■ STUDY TEXT:
■ ■ ■
Do you ever feel you get too much information about food?

I might not be an expert on food, but I’ve had a long relationship with it. And I thought I knew a few things about what to eat and what not to eat. That is, until I find something on the Internet that tells me I’m wrong. And that happens about once a day.

I gave up caffeine in 1998 because of a link to breast cancer, which I had just recovered from. It wasn’t easy, but I stopped drinking coffee and soda for years. Until “they” discovered a few years ago that caffeine was actually good for you!

Drinking milk as an adult was pretty bad too. I love milk and drank it anyway, with an additional dose of guilt. But I was always careful to drink non-fat milk, well, because it’s non-fat, and fat is bad. I just read yesterday that the full- fat milk is actually better for you, that it led to a 47% reduction in strokes in those who drank it instead of the low fat. Oh well.
■ ■ ■
■ INSTRUCTIONS TO FOLLOW: Copy the food text from "I gave up caffeine" up to and including "good for you!", replacing "caffeine" with "sugar" throughout.

■ RECORDS SHOWN:
■ ■ ■
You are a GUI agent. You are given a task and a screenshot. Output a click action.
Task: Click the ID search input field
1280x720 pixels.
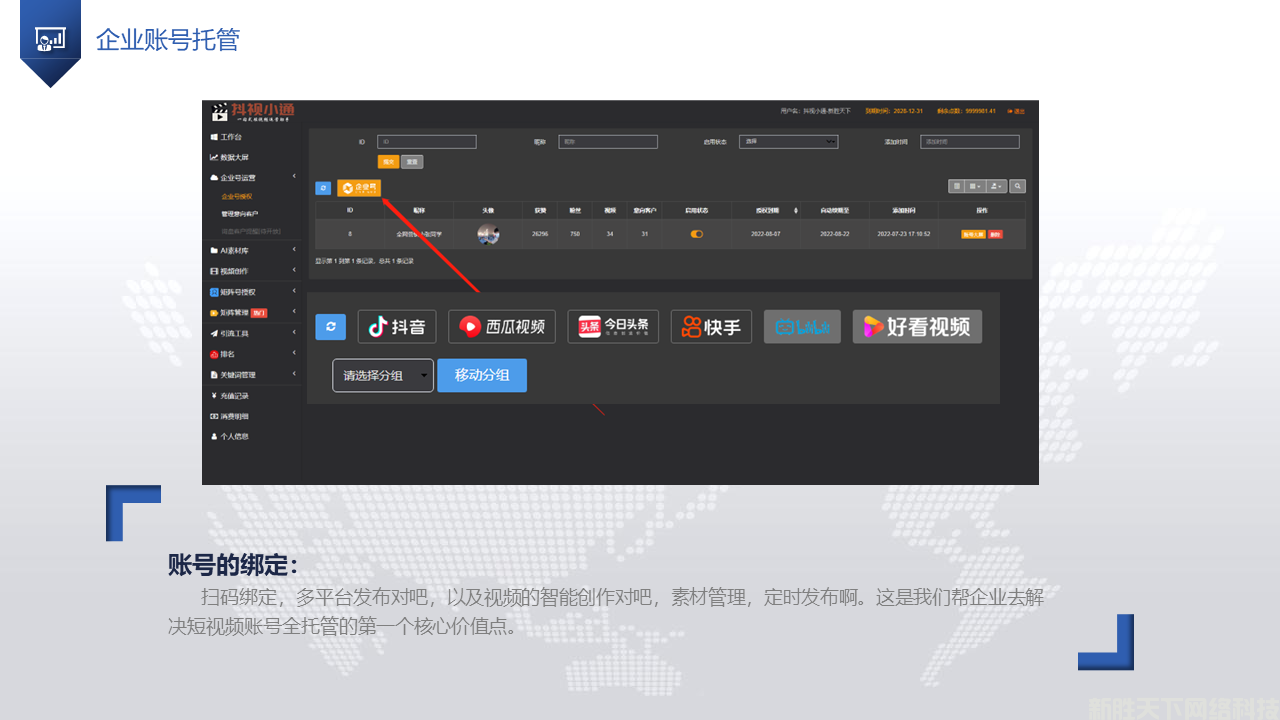coord(427,141)
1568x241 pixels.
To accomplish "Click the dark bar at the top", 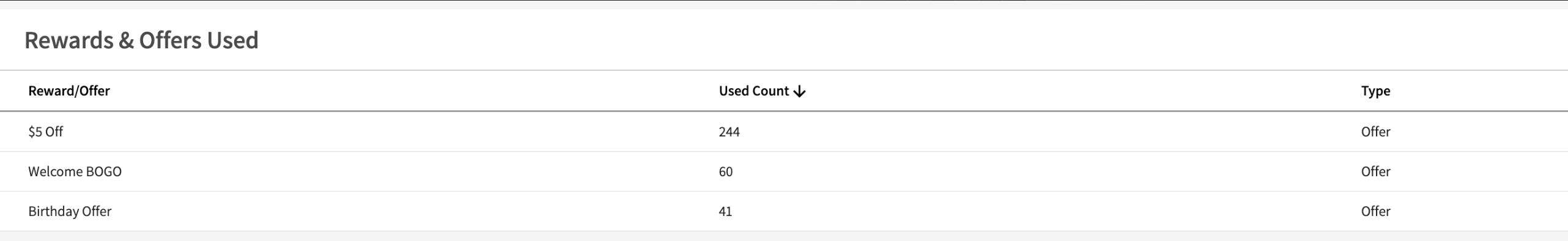I will [784, 4].
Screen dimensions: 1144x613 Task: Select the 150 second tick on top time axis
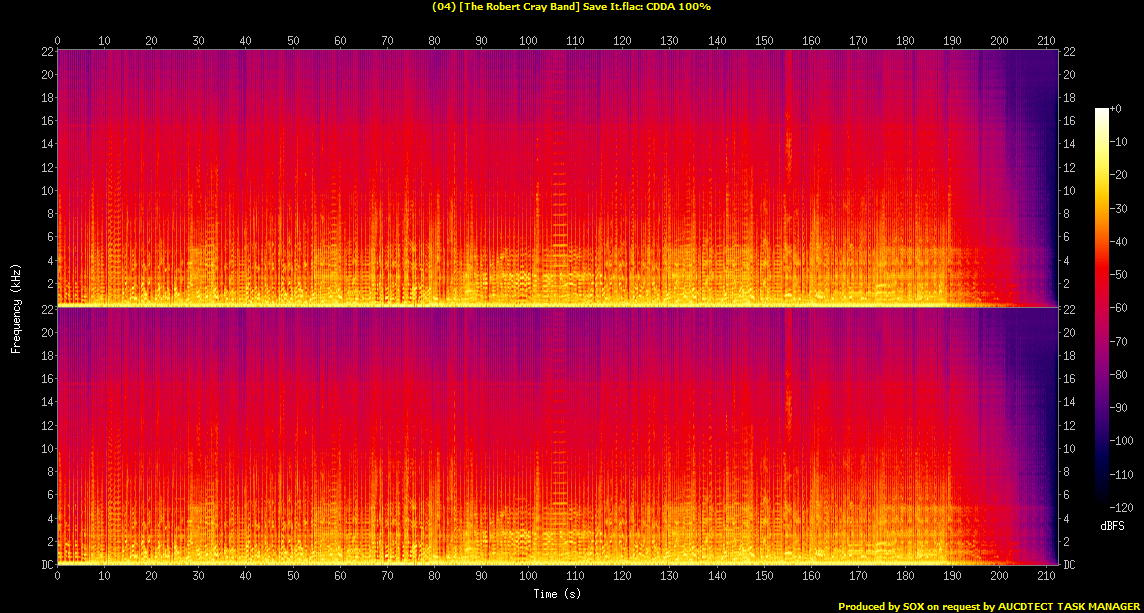tap(764, 40)
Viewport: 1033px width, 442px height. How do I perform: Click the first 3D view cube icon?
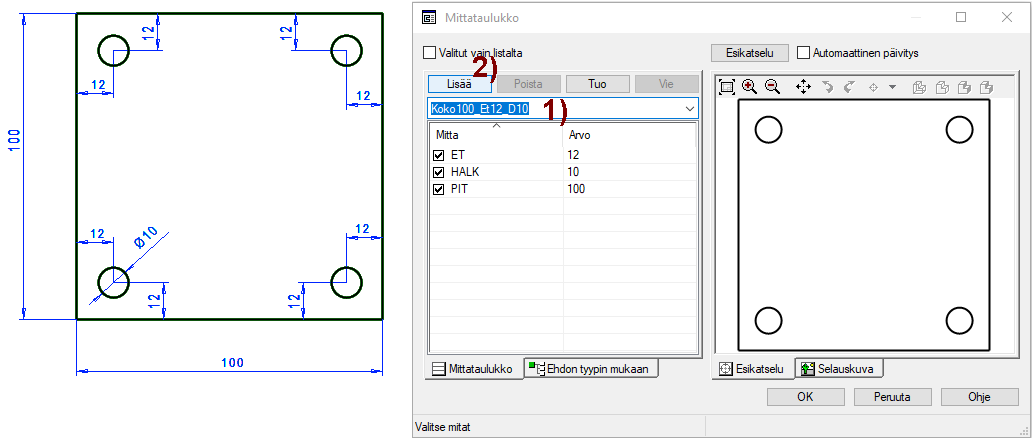pyautogui.click(x=919, y=87)
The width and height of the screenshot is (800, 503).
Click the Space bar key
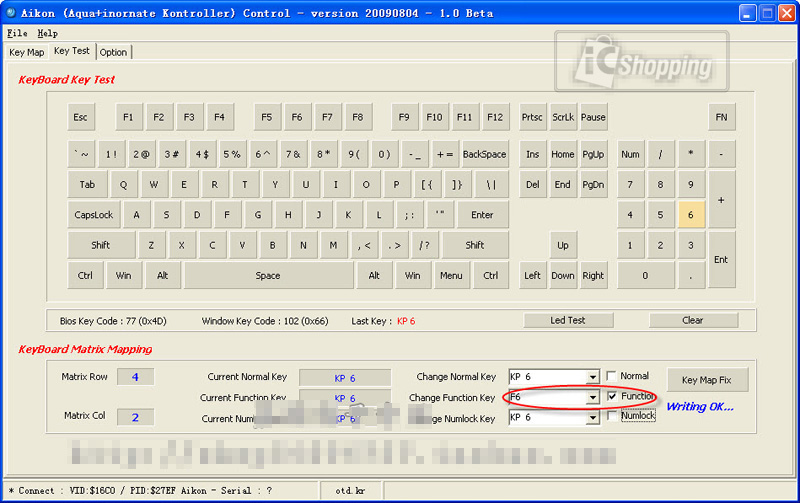[268, 276]

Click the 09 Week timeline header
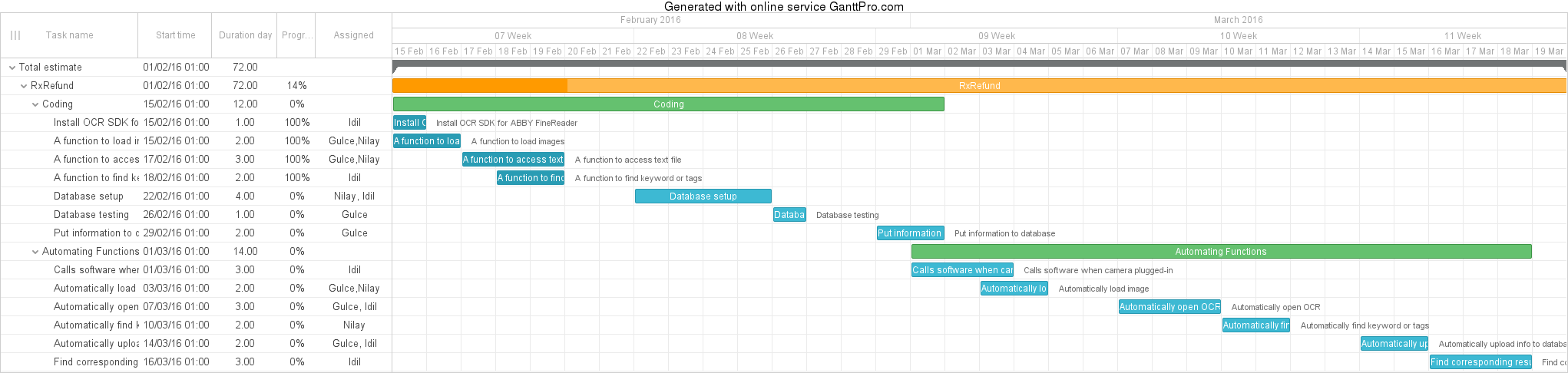(996, 36)
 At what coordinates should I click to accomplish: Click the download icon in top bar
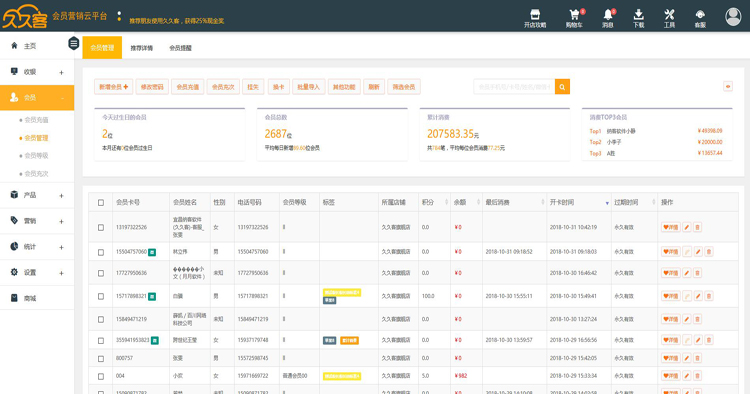click(639, 15)
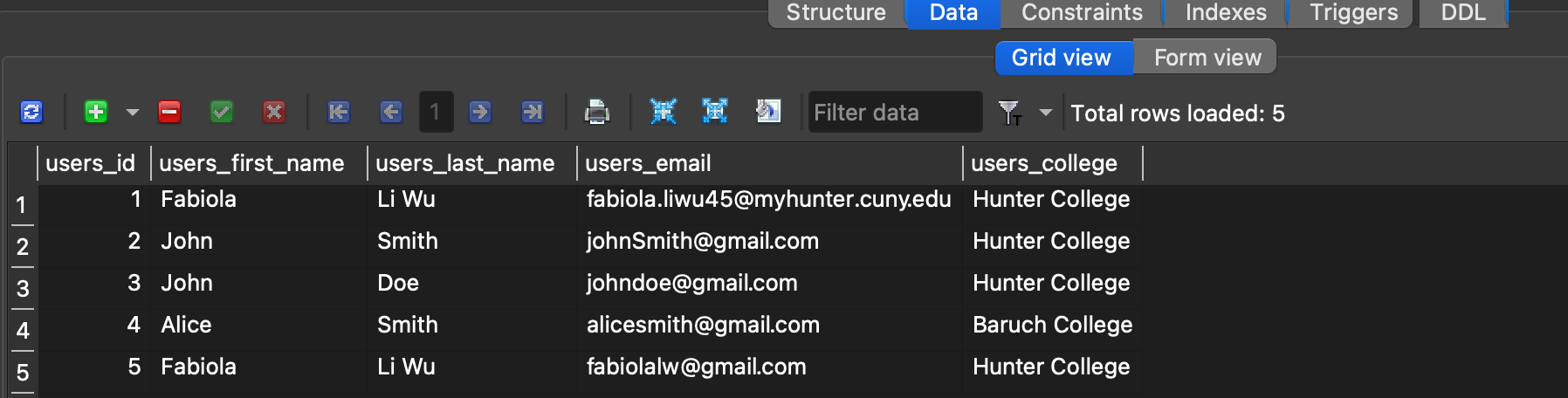Rollback changes with the red X icon
The height and width of the screenshot is (398, 1568).
pos(274,113)
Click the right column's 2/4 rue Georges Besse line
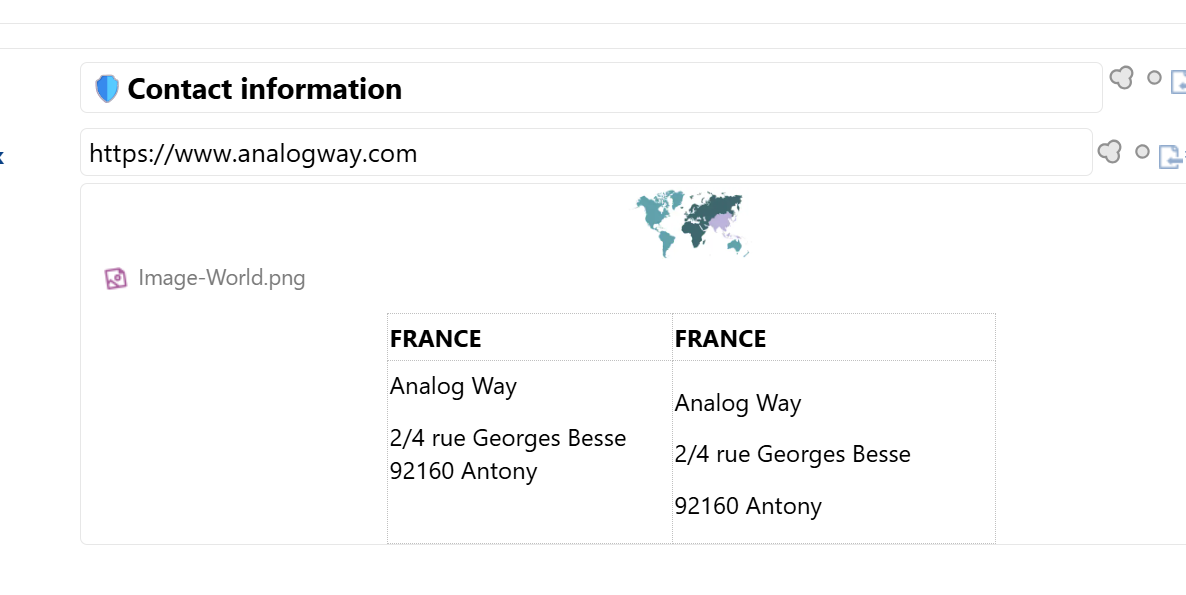 point(793,454)
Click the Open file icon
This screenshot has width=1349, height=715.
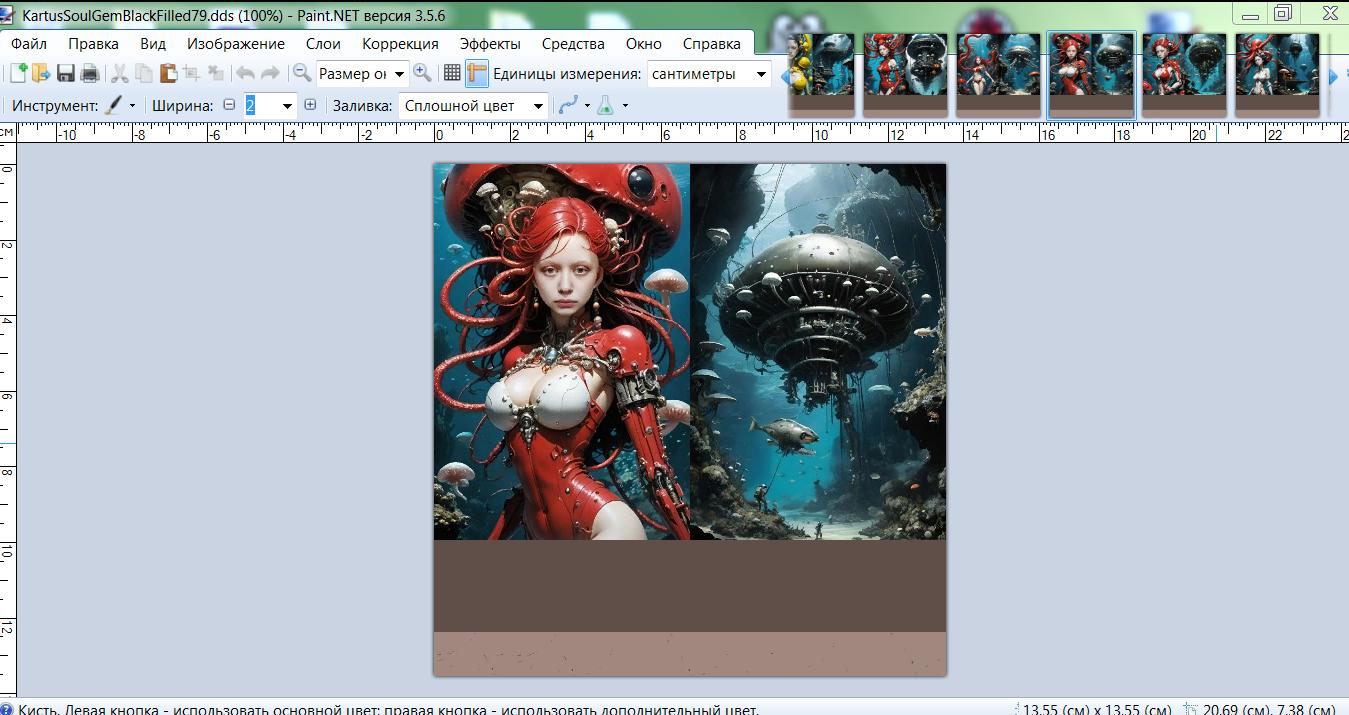(41, 73)
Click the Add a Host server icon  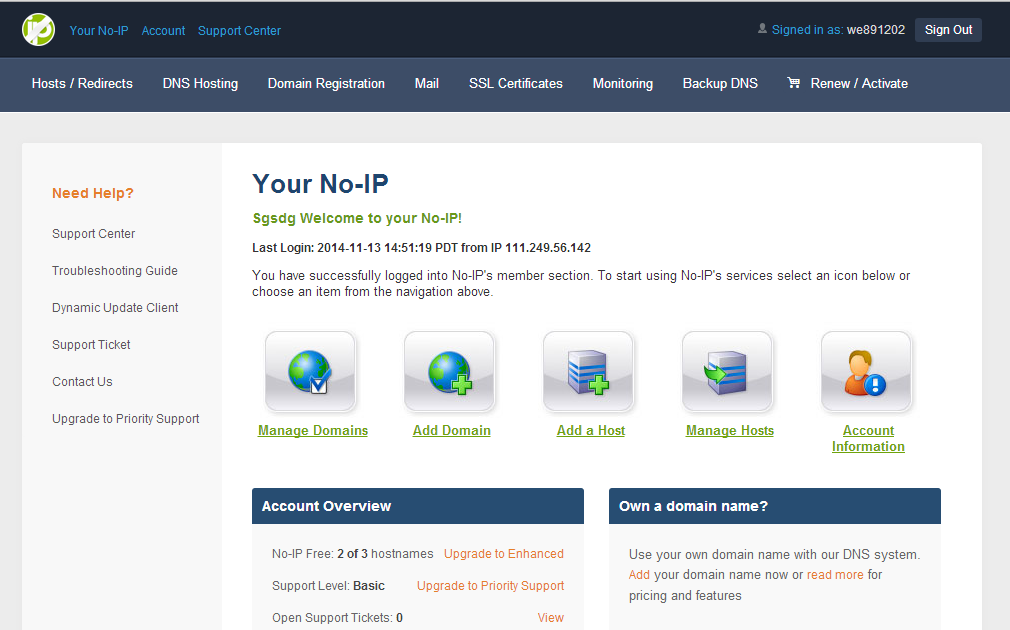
■ ■ ■
■ RESPONSE FOR THIS EXERCISE:
I gave up sugar in 1998 because of a link to breast cancer, which I had just recovered from. It wasn’t easy, but I stopped drinking coffee and soda for years. Until “they” discovered a few years ago that sugar was actually good for you!